La mondialisation, cette coupable idéale

Publié le 27 avril 2020

La mondialisation, le bouc émissaire un peu facile de la pandémie de Covid-19. – Capture d’écran du trafic aérien en temps réel sur Flightradar, le 26 avril à 15 heures.

Certains semblent avoir trouvé le bouc émissaire idéal pour lui faire supporter la responsabilité de la situation actuelle: la mondialisation. Les humains auraient péché par leur volonté d’ouvrir leurs nations au commerce mondial. Pourtant, une analyse un tant soit peu sérieuse donne tort à cette accusation simpliste. Les échanges internationaux, le flux des capitaux, la recherche intercontinentale favorisent la santé de façon manifeste. Là où l’on peut être critique, c’est sur la capacité d’anticipation de nos pays, en termes de stockage de matériel sanitaire par exemple. Gare, donc, au recours à plus d’Etat et moins d’ouverture: s’il peut faire partie de la solution, l’Etat est avant tout une partie du problème.

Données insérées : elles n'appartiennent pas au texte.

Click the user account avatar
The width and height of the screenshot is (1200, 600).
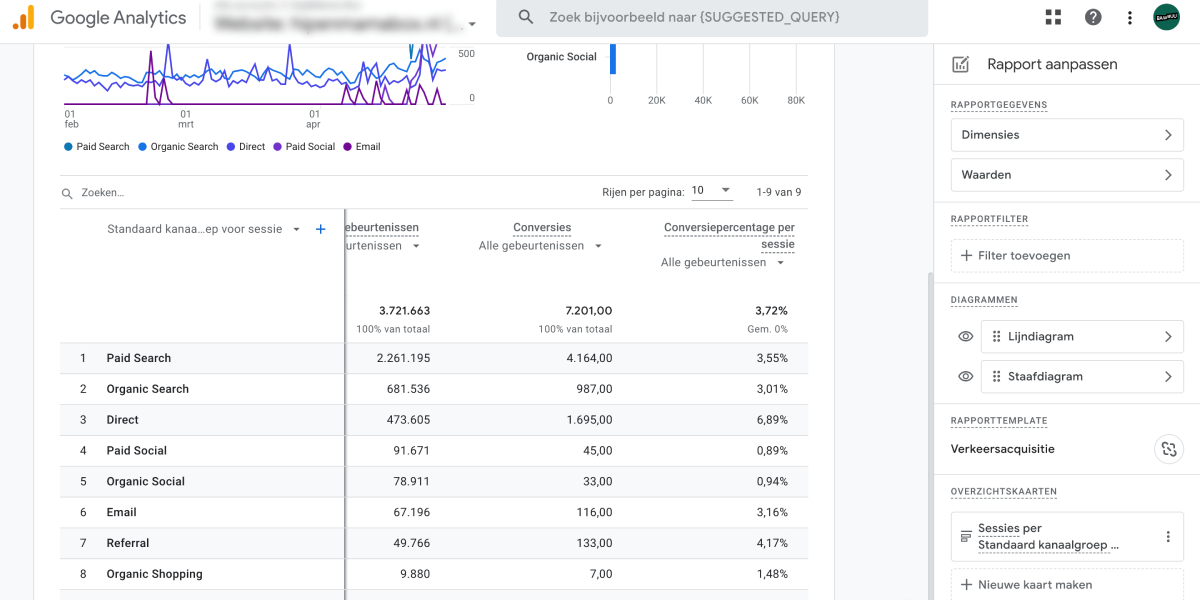[x=1167, y=17]
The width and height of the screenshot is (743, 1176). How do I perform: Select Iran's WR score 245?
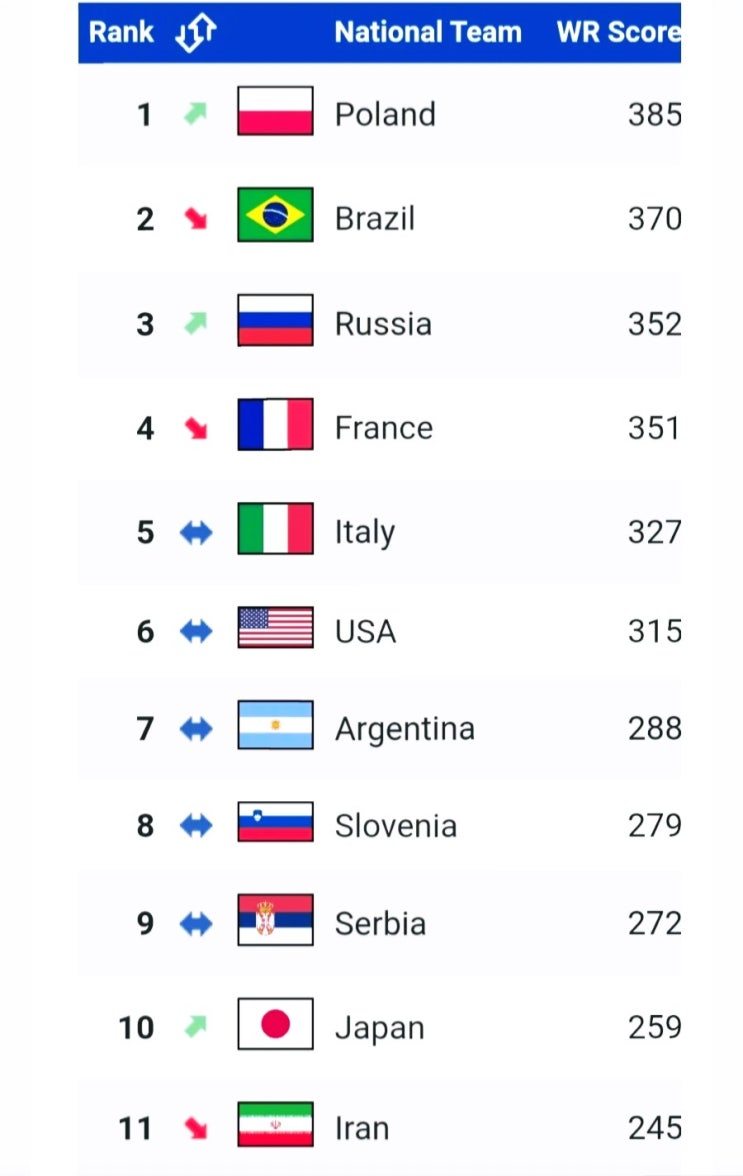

Non seulement il doit nous être possible de critiquer certains choix gouvernementaux, dans l’esprit d’un débat ouvert et démocratique, mais nous devons aussi avoir la possibilité de critiquer certaines critiques. Et pour cause, que n’entend-on pas depuis quelques semaines. Le néocapitalisme est responsable de la pénurie de matériel sanitaire, il faut renforcer le pouvoir de l’Etat et si possible fermer le pays sur lui-même, l’épidémie permet de revenir aux fondamentaux, il faut rompre avec le libre-échange… Dans les colonnes du Temps, le philosophe-politicien Dominique Bourg ose présenter l’actualité coronavirale comme un avertissement de la nature, un appel de la déesse Gaia à plus de mesure, plus de long-terme, plus de circuits courts. Ben voyons, comme dirait l’autre!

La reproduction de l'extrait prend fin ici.